# The problem:
Please copy each line below that contains the word "agent".

# Dataset records:
────────────────────────────────────────

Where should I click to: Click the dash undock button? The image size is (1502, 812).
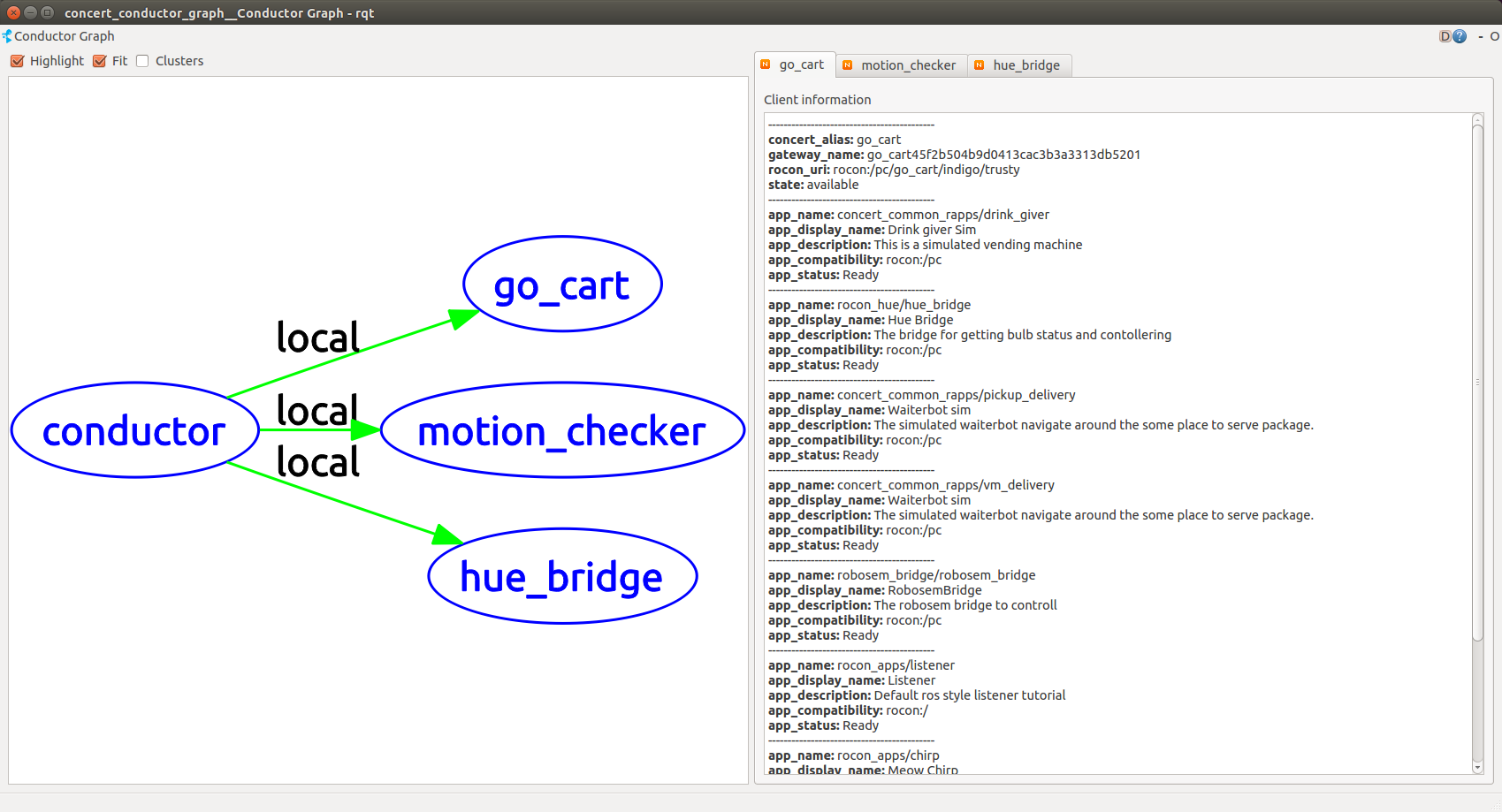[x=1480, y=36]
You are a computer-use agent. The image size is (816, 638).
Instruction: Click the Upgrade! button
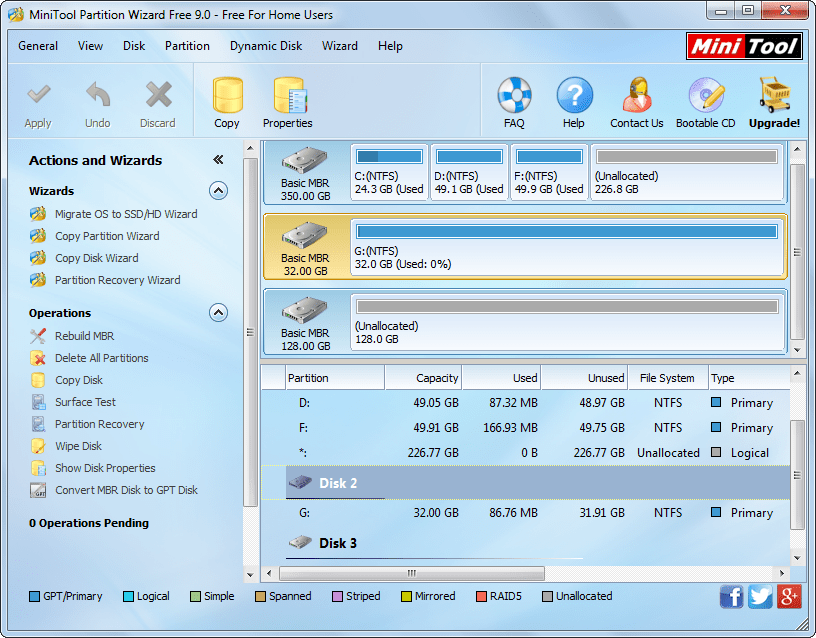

────────────────────────────────────────

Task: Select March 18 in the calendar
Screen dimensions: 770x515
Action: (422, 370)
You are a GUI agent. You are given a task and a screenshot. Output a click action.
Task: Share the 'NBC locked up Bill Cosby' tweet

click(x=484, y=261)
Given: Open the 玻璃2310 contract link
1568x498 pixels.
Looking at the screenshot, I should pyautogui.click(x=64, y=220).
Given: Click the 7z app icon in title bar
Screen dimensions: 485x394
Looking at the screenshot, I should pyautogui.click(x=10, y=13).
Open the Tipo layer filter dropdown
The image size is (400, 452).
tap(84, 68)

────────────────────────────────────────

# Reply to the task:
You are a computer-use agent. The image size is (816, 638).
You are a GUI agent. You are given a task and a screenshot. Output a click action.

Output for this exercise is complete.